### TRY IT
Return the data that follows exactly as it appears. Pictures do not belong in the copy.

### Stored data entries
<<<<

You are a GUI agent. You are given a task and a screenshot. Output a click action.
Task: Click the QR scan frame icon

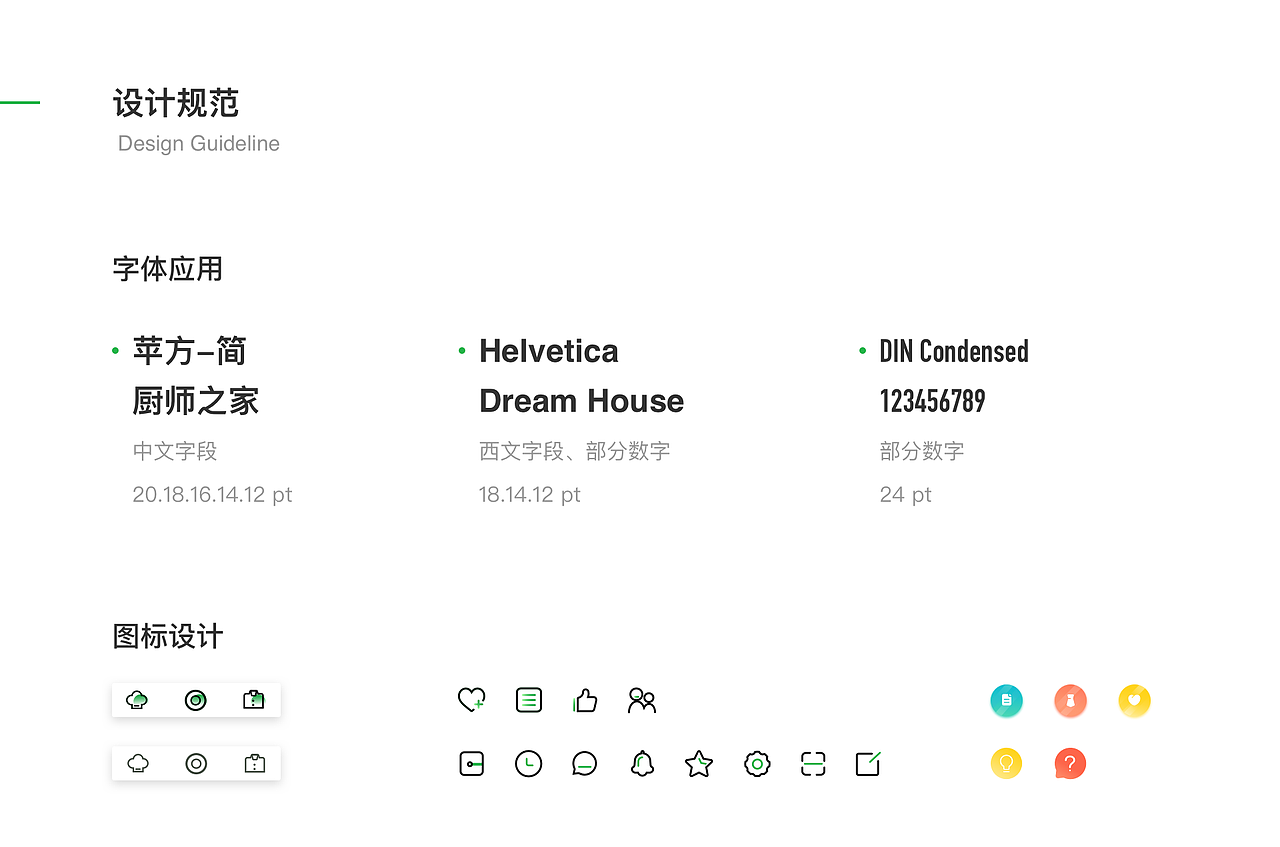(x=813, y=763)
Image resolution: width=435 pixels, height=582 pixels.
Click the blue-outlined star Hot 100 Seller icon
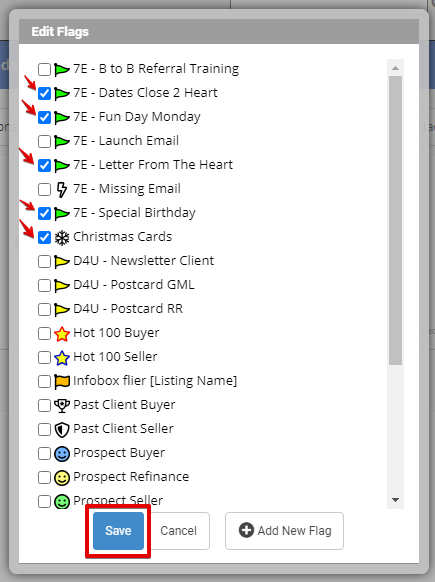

>>>>

### RESPONSE TO THIS EXERCISE
You are a GUI agent. You are given a task and a screenshot. Output a click action.
Task: Click the QR scan frame icon

(x=813, y=763)
Image resolution: width=435 pixels, height=582 pixels.
Click the blue-outlined star Hot 100 Seller icon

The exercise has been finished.